The start of the bioevent coincides with the top of the uppermost Cenomanian Neolobites vibrayeanus Zone, about ca. 400 ka before the Cenomanian–Turonian boundary (93.9 Ma; Gradstein et al. 2004, 2012; Nagm 2015). It continued across the Cenomanian–Turonian boundary, and its upper boundary coincides with the top of the lower Turonian Vascoceras proprium Zone, about ca. 200 ka after the Cenomanian–Turonian boundary (Nagm 2009, 2015). Consequently, this bioevent lasted for 600 ka in the north Eastern Desert.
The faunal change reported in the present study temporally overlaps well with the OAE2 (Figs. 5, 6), with dramatic changes in species richness and diversity, and various palaeoenvironmental perturbations, e.g. oceanic anoxia, sea water palaeotemperature changes, and sea-level changes (Ruban 2013; Nagm et al. 2017). Oceanic anoxia during the OAE2 were developed in response of the progressive expansion of the oxygen minimum zone through the water column (Schlanger and Jenkyns 1976; Elder 1989; Harries and Little 1999; Kuypers et al. 2004; Monteiro et al. 2012; Pogge von Strandmann et al. 2013; Owens et al. 2018; Freymueller et al. 2019).
Several hypotheses have been introduced concerning the main cause of the OAE2 and the associated mass extinction. Hut et al. (1987), Kauffman (1995), and Kauffman and Hart (1995) hypothesised that a comet shower was the primary cause of that mass extinction. However, Monnet (2009) argued against this hypothesis as the known iridium anomalies were not associated with the faunal diversity decline. The relatively well-founded hypothesis of the cause of the OAE 2 is the emplacement of a large igneous province (LIP; Turgeon and Creaser 2008; Du Vivier et al. 2014; Papadomanolaki et al. 2022). This process resulted in a considerable temperature increase by CO2 outgassing, enhanced chemical weathering, increased primary production, expansion of the oxygen minimum zone, and formation of black shales (Huber et al. 1995; Bornemann et al. 2005; Monnet 2009; Monteiro et al. 2012; Keller et al. 2021), ultimately triggering the mass extinction associated with OAE 2.

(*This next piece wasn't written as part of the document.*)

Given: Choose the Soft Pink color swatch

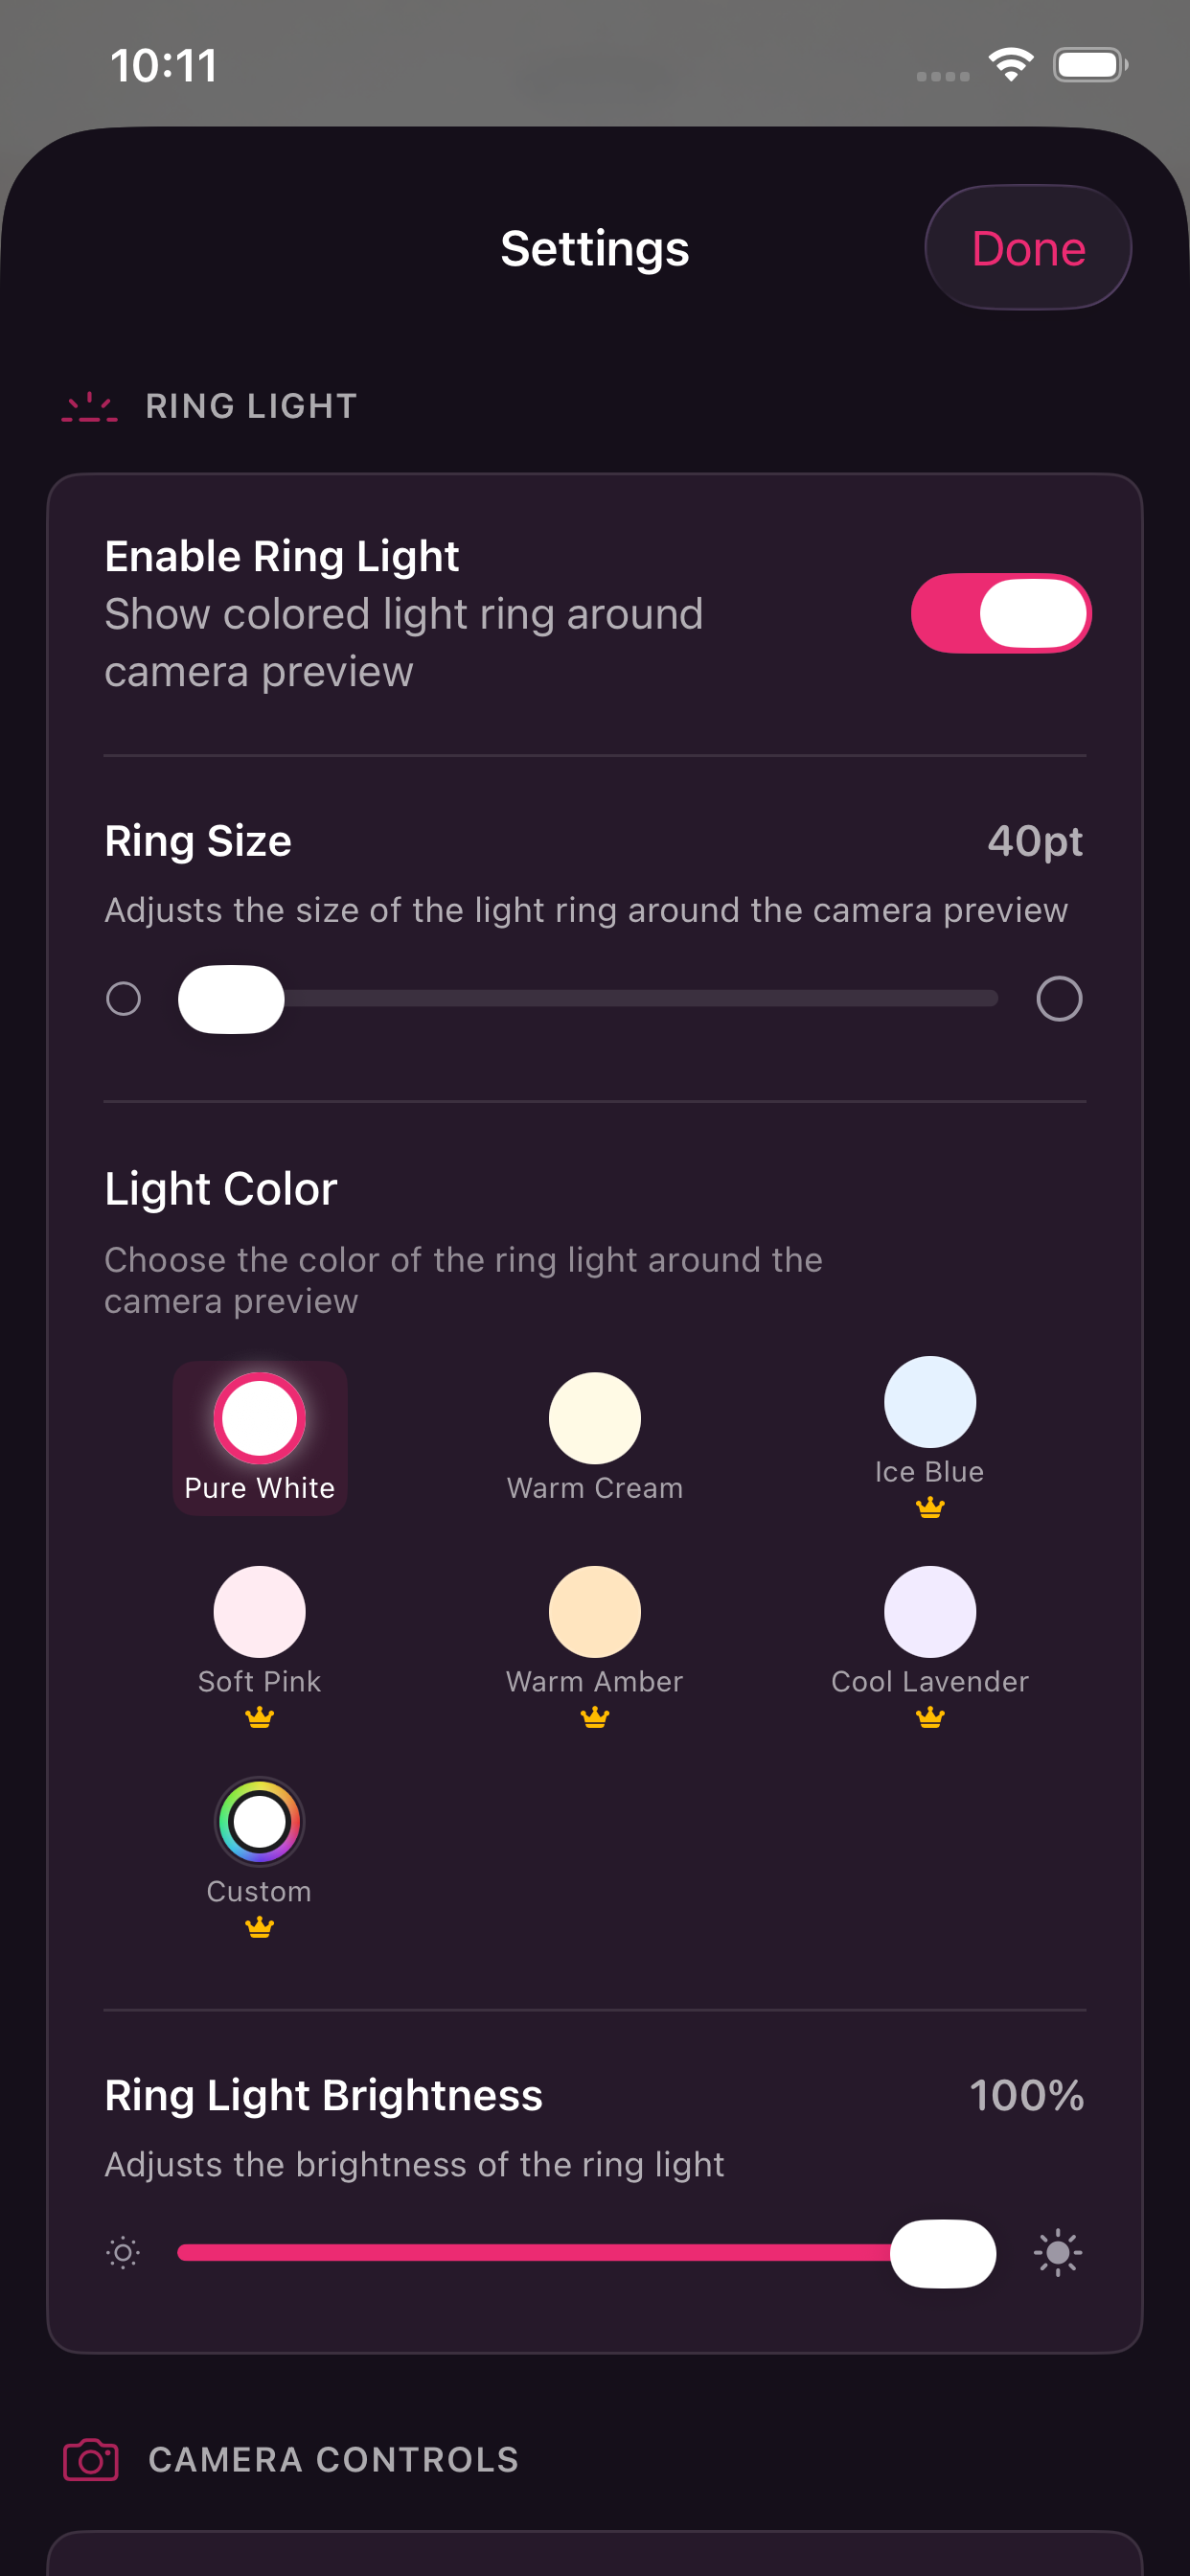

Climatic changes have been associated with OAE2 (Huber et al. 2002; Bornemann et al. 2005; Jenkyns 2010; Pogge von Strandmann et al. 2013; Kuhnt et al. 2017). A global temperature increase was reported during the late Cenomanian, and reached its peak during OAE2, with sea-surface temperatures about 5–10° C higher than today (Jenkyns et al. 1994; Huber et al. 1995; Huber et al. 2002; Weissert and Erba 2004; Jarvis et al. 2006, Forster et al. 2007; Keller et al. 2008; Monnet 2009; Jarvis et al. 2011; Keller et al. 2021). This climate change resulted in an increase of chemical weathering on continents, higher dissolved inorganic matter input into oceans, and therefore higher productivity, giving rise to global dysoxia to anoxia conditions (Monteiro et al. 2012; Lebedel et al. 2015).
OAE2 has been also associated with a major sea-level rise (Arthur et al. 1988; Hernàndez-Romano et al. 1997; Gale et al. 2000; Smith et al. 2001; Parente et al. 2007; Lowery et al. 2014; Nagm et al. 2021). The sea-level raised for 200–250 m above the present level (Haq 2014), globally flooding various platforms, e.g. Yugoslavia (Jenkyns 1991), Mexico (Hernàndez-Romano et al. 1997), Spain (Drzewiecki and Simo 1997), Italy (Parente et al. 2007), Germany (Wilmsen et al. 2010), Oman (Philip et al. 1995), Jordan (Schulze et al. 2005; Nagm et al. 2017), Morocco (Benyoucef and Meister 2015; Lebedel et al. 2013, 2015), and Egypt (El-Sabbagh et al. 2011; Nagm et al. 2021). In addition, vast inland seas developed, including the Western Interior, the Trans-Sahara, and the Trans-India seaways (Gale et al. 2008; Keller et al. 2021).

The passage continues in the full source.